# Task to complete
Please find the line that holds "At what coordinates should I click to accomplish: Click" below and reproduce it, along with every line after it through the end, exactly and without pictures.

··· Source data

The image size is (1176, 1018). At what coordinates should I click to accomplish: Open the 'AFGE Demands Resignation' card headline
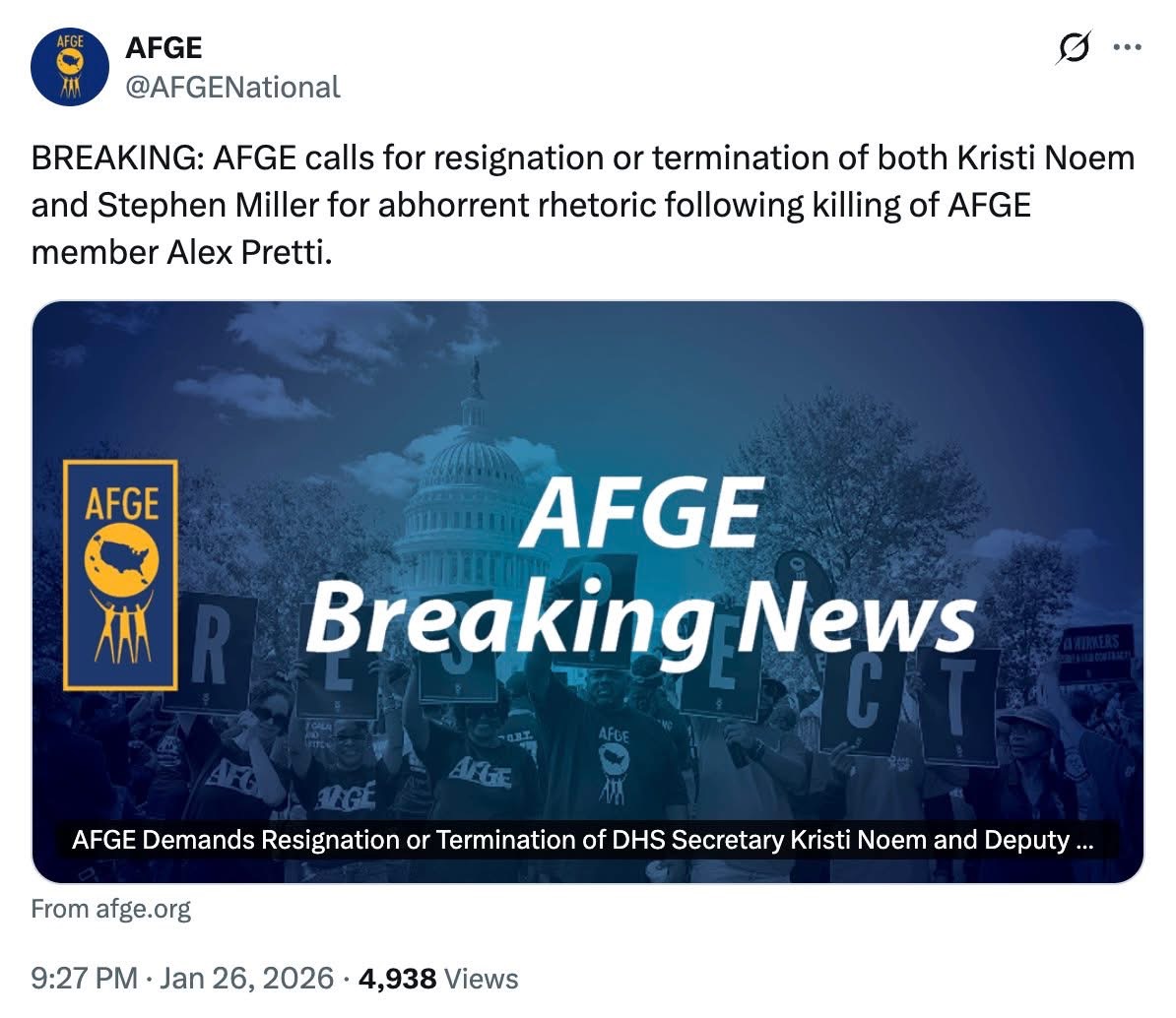click(x=582, y=842)
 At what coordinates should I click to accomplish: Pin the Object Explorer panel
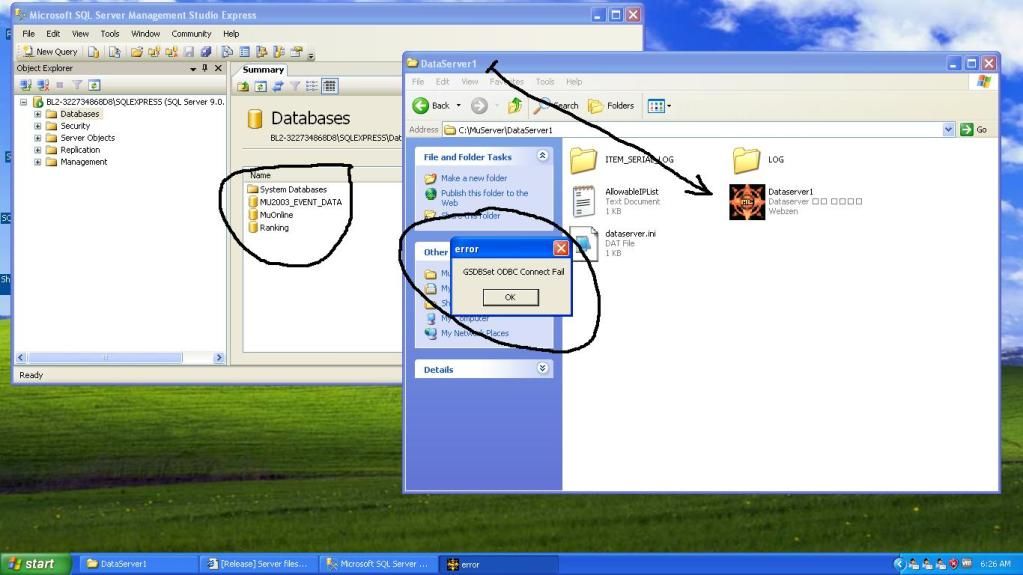[205, 68]
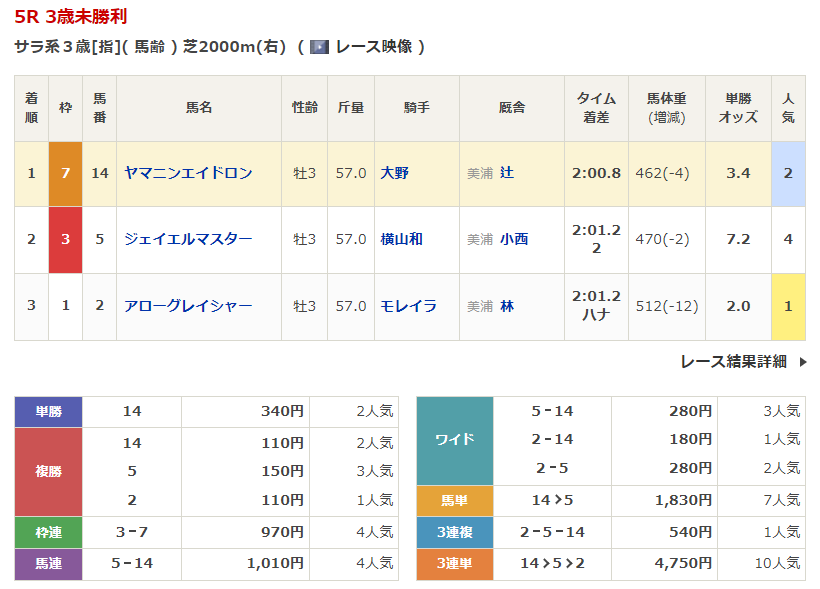Click the レース結果詳細 arrow icon
Viewport: 820px width, 589px height.
[x=802, y=362]
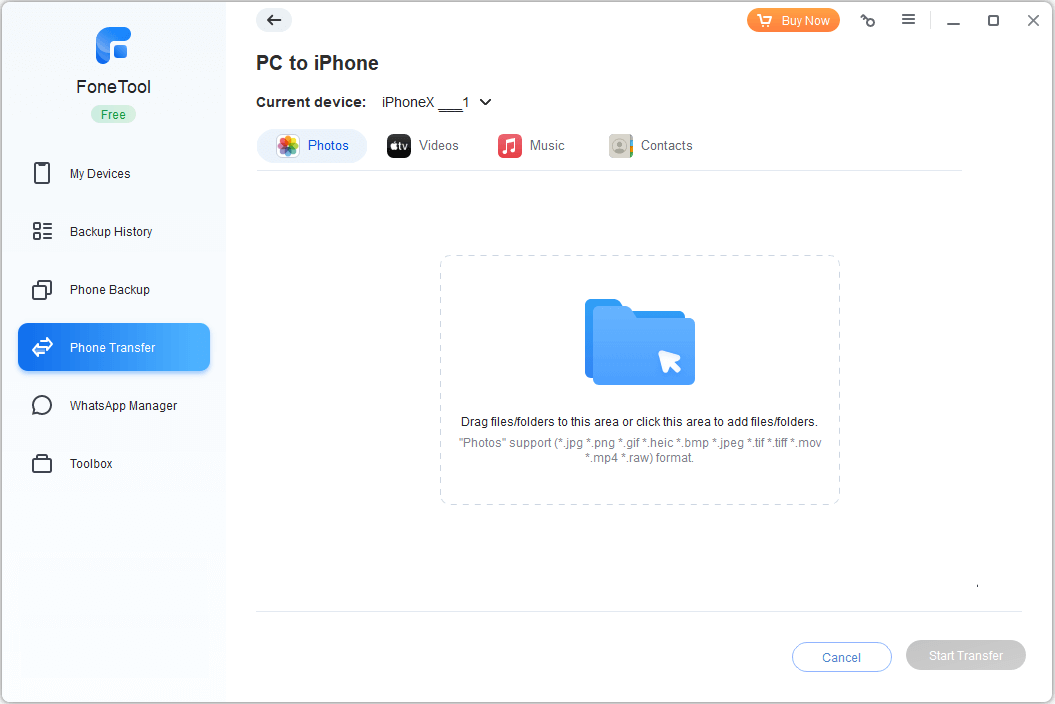Image resolution: width=1055 pixels, height=704 pixels.
Task: Switch to the Photos transfer tab
Action: [312, 145]
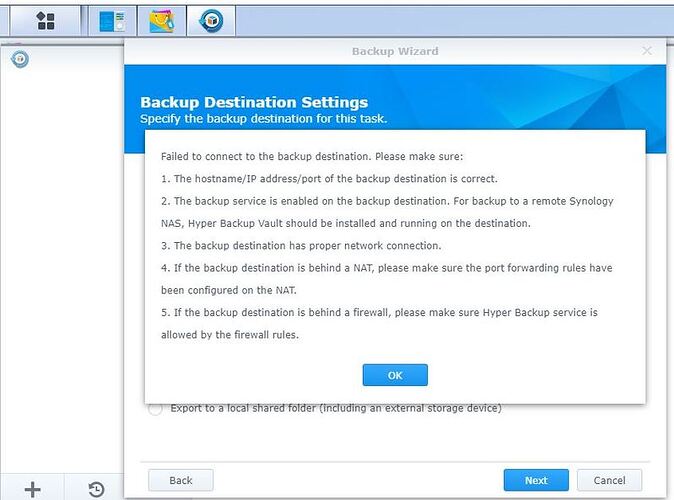
Task: Click the firewall rules instruction text
Action: coord(379,323)
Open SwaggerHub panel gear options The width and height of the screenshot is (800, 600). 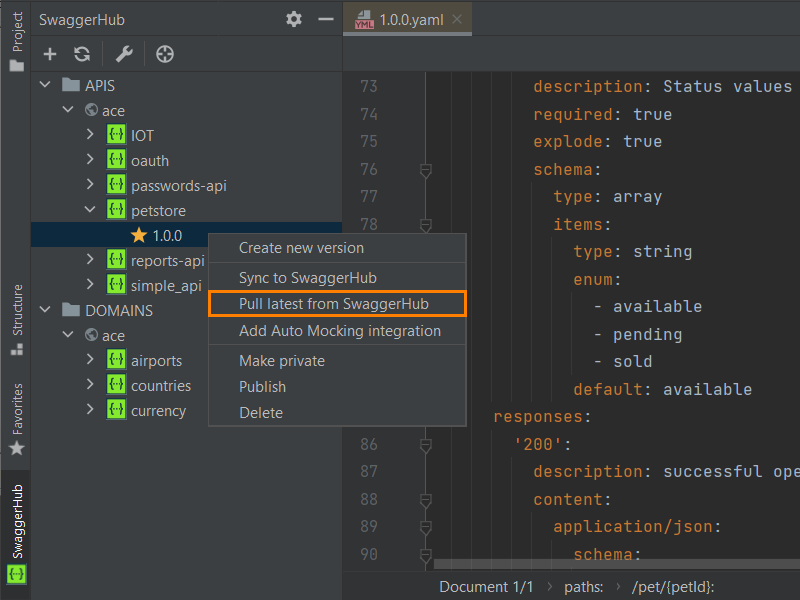coord(293,19)
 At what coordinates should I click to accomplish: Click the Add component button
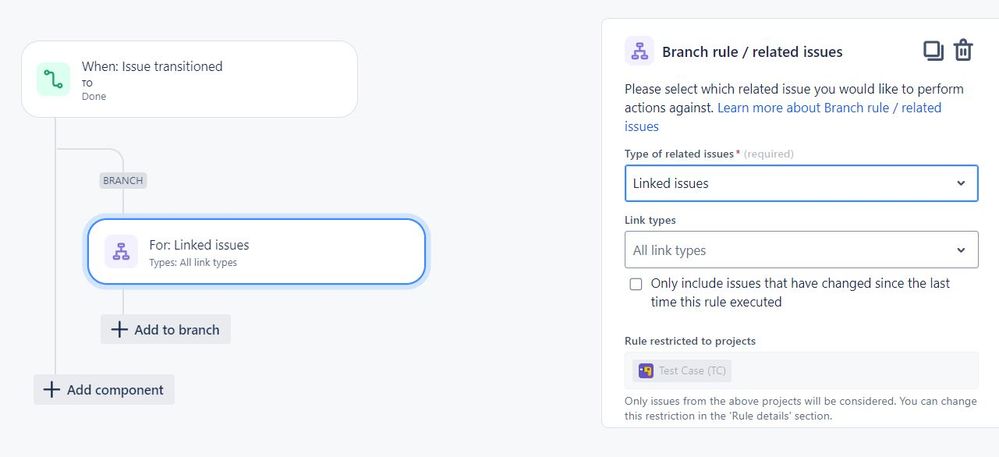104,389
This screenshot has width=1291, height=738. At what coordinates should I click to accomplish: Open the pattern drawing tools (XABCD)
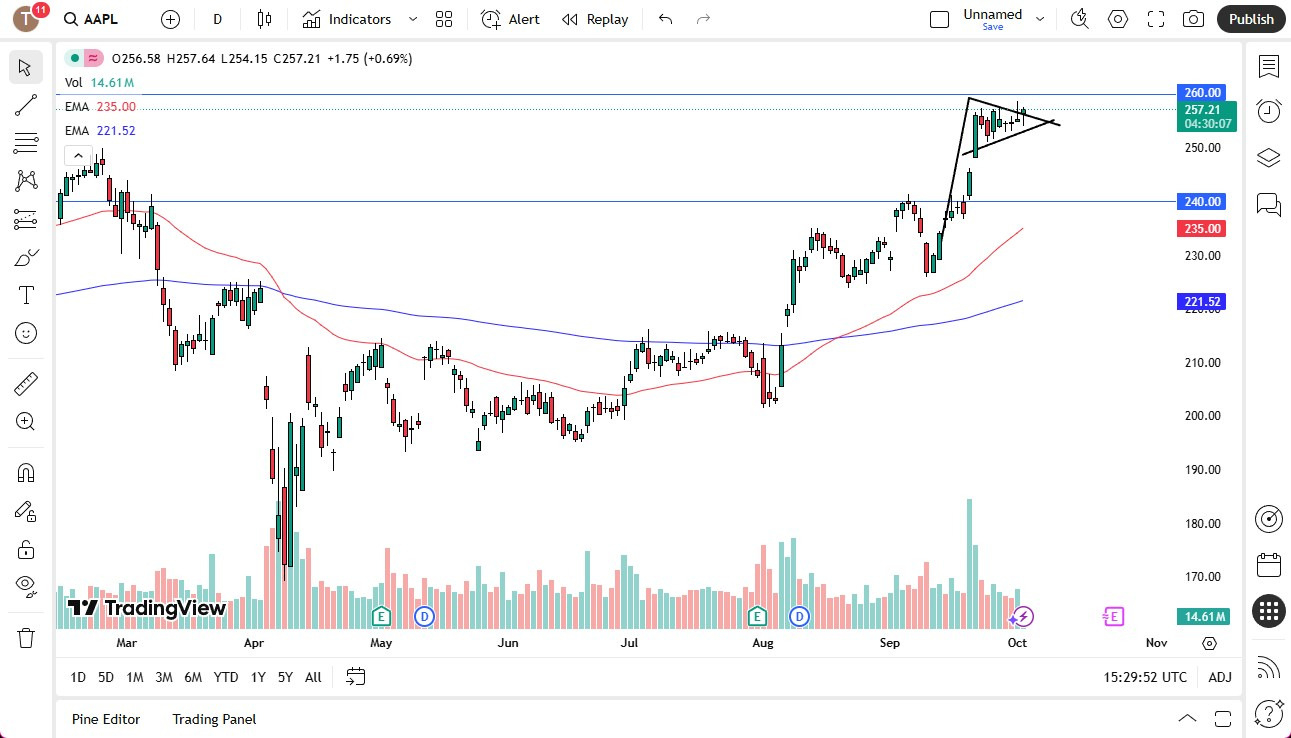25,180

······

# Solution below
 At what coordinates should I click to accomplish: Click the Add component button
104,389
This screenshot has width=1291, height=738. At what coordinates should I click to accomplish: Open the pattern drawing tools (XABCD)
25,180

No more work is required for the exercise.